Making Use of Inversion of Control in JavaScript

by Dustin Rayner, on Aug 31, 2018 1:55:00 PM

Inversion of Control is a standard technique in software, and some software communities may be familiar with the term. It is probably a less familiar term to many developers in the JavaScript community, as it’s a less commonly used phrase in this context. However, the technique is a core part of the JavaScript environment that is used in everyday work.

First let me explain what Inversion of Control is, and how it is used. Procedural or imperative code that executes from top to bottom is said to have a flow of control. It is obvious the order in which the statements will be performed. However, there are some drawbacks to only having your program perform in this way.

Callback Function
Consider a classic use of JavaScript handling a click event in the web browser. By using Inversion of Control, the program can delegate some responsibility to the browser. Instead of having to check if a click event has happened periodically, a piece of JavaScript code can be given to the browser to run after the event occurs. This coding is usually referred to as a callback function. Notice that the developer does not have a firm idea of what order the code will run in before it is executed. The order is dependent on when the user clicks on an element on the page.

Flow of Execution
The browser then takes control of the flow of execution, and when it detects the click event, it calls back into the callback function that was given to it. This process is advantageous. The web browser, most frameworks, environments like Node, and other applications of JavaScript provide these types of helpful interfaces for application programmers.

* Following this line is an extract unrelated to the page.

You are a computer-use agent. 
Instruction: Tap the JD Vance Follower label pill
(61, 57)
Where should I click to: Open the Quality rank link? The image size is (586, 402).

They take on the burden of handling when and how code should be executed. Web developers then can focus on the proper application behavior when events like mouseover, click, or http requests happen.

So, what now? If we apply our understanding of how this can be useful, there are more advanced ways of taking advantage of it. Not only can we structure programs using callback functions, but using modern ECMAScript allows us to make the code even clearer.

Promises, generators, and async functions are being added to the environments that run modern JavaScript. Each of these has valuable uses.

As programs grow, and the amount of code needed to deliver feature-rich applications expands, it becomes more important to manage how the code is structured. ES6 modules are necessary additions to a modern codebase and allow a developer to think more acutely on the task at hand. Writing code in a more loosely coupled fashion cannot only let the code to be less complicated but also allows for it to be reused in more places. Inversion of Control is the underlying foundation that allows much of this to happen.

For further material on Inversion of Control, let me refer you to Mattias P. Johansson and his excellent description.

Hopefully, this has been a helpful overview on what Inversion of Control is, how you may already be using it, and how you can use it to your advantage in future applications.